▶ Exercise
Scanning the entries below, copy every line that contains the word "will".

▶ Raw data
————

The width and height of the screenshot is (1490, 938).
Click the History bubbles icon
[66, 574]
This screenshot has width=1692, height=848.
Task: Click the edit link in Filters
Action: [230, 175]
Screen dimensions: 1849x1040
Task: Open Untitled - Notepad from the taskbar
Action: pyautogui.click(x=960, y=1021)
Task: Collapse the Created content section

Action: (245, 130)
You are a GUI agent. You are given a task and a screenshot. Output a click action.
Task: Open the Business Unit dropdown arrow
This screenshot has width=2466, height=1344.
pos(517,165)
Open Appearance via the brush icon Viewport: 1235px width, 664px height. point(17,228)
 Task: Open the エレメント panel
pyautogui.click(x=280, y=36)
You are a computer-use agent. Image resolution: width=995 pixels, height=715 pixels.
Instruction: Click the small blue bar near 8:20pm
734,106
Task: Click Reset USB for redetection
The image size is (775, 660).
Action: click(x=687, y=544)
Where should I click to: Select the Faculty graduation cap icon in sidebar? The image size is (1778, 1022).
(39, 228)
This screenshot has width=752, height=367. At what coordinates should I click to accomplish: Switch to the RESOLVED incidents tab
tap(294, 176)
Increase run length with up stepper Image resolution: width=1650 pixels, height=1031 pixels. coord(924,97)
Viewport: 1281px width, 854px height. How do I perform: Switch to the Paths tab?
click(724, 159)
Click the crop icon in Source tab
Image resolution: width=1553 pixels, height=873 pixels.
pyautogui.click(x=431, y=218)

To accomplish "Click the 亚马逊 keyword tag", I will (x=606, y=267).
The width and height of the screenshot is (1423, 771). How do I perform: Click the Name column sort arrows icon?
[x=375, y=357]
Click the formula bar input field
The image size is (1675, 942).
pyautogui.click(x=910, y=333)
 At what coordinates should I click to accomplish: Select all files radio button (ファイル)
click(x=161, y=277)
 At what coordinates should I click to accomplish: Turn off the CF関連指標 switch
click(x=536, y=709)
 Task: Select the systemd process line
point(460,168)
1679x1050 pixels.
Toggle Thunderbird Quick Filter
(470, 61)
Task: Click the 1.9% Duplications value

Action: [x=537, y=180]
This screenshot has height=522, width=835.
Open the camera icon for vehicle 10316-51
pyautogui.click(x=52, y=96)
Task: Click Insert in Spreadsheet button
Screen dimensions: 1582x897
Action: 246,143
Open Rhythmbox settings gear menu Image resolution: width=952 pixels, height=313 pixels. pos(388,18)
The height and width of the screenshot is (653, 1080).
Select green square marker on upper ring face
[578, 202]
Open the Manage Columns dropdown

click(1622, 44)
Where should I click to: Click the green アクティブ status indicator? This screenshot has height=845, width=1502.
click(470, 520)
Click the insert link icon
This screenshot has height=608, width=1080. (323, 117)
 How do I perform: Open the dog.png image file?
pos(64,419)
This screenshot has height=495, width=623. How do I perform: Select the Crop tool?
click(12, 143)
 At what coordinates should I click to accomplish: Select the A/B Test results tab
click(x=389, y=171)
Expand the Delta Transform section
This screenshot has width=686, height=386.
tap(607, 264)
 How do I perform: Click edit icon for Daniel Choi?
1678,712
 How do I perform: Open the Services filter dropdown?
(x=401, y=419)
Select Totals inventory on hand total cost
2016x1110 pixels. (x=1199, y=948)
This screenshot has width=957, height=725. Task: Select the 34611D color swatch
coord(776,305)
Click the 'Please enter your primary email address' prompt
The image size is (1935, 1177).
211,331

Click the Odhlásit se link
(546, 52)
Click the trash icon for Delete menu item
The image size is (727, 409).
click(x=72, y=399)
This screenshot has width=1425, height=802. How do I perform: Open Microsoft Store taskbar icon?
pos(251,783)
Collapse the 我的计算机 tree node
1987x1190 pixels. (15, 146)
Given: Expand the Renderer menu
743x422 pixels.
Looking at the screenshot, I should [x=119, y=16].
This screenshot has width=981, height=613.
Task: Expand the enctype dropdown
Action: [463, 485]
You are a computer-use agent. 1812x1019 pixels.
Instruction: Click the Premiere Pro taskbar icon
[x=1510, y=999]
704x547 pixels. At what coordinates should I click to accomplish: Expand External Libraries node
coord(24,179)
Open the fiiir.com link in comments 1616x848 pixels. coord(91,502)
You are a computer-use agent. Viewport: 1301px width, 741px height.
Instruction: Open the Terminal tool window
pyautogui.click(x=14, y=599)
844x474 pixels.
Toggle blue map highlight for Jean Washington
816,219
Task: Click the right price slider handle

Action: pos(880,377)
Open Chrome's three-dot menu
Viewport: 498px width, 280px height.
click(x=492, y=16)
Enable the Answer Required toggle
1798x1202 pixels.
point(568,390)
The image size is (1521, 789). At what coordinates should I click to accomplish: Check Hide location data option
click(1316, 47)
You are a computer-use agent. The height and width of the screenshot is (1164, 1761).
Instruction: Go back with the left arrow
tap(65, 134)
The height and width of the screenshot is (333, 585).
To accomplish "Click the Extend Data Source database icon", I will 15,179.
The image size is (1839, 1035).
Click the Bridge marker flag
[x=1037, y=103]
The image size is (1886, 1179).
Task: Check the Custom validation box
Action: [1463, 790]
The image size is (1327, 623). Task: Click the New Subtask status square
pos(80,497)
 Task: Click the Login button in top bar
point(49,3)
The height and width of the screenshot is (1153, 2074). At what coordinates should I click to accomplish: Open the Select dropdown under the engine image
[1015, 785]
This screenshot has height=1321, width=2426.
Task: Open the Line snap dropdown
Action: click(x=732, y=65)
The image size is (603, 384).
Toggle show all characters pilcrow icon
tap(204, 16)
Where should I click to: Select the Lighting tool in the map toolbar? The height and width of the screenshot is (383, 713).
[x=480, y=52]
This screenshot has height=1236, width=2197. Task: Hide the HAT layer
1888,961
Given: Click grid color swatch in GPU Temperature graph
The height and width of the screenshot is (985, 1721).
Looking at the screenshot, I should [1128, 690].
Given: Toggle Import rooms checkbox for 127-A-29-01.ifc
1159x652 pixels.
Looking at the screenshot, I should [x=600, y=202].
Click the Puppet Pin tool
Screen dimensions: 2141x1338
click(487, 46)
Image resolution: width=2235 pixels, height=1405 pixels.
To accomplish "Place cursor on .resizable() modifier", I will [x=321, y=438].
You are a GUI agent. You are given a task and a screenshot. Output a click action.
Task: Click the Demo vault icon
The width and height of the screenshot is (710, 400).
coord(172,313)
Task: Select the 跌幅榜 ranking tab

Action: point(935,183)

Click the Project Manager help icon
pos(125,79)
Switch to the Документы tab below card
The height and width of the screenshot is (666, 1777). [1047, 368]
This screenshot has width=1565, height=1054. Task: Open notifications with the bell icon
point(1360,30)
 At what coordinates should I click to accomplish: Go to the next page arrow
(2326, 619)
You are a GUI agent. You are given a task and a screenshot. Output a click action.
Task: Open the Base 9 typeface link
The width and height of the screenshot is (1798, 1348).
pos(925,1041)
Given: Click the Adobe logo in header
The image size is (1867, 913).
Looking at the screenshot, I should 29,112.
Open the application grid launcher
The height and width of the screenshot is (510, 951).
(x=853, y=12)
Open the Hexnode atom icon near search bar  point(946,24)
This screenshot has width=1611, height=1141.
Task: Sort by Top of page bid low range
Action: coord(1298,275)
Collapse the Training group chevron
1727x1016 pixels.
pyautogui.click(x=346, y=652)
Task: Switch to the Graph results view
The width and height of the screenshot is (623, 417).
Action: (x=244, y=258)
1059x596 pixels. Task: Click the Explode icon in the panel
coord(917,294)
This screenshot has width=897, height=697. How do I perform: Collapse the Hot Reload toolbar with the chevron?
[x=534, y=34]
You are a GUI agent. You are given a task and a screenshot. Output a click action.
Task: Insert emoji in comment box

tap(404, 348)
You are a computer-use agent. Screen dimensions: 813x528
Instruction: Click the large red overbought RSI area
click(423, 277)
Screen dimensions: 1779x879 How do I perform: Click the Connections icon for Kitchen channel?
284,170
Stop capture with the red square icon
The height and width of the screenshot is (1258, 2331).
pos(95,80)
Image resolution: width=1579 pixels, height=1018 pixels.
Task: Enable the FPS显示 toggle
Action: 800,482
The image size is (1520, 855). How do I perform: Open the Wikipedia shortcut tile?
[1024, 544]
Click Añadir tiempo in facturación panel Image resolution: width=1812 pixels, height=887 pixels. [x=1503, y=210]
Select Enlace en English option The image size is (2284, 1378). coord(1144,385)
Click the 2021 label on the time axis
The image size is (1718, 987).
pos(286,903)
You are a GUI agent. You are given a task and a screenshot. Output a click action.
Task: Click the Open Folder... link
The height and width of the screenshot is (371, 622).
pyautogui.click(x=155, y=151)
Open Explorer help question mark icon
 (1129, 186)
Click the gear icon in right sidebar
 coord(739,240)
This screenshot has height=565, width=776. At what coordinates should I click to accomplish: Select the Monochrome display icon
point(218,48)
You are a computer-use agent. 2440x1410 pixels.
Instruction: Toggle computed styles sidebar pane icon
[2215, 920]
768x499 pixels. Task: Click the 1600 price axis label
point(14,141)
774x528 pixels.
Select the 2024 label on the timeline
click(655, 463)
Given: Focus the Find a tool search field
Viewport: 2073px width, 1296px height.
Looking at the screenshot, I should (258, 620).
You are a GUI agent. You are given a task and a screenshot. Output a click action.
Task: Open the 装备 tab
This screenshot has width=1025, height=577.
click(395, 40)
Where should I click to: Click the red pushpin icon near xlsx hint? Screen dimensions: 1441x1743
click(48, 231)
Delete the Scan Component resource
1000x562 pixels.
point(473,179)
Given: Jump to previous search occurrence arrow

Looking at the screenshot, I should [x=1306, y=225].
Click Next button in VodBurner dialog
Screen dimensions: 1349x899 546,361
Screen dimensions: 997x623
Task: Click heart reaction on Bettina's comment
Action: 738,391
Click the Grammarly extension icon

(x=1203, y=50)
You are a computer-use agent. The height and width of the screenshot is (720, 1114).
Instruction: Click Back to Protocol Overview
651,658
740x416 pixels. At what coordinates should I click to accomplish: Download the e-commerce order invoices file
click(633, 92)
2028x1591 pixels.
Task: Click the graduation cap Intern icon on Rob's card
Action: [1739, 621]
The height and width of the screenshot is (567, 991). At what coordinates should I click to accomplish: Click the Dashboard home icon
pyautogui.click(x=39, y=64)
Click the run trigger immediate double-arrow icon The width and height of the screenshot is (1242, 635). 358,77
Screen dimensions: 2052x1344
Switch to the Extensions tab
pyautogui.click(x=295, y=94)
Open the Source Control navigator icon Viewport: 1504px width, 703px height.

————

▶ Task solution
To accomplish "Click the 亚马逊 keyword tag", I will (x=606, y=267).
To accomplish "Click the Extend Data Source database icon", I will 15,179.
To accomplish "Place cursor on .resizable() modifier", I will [x=321, y=438].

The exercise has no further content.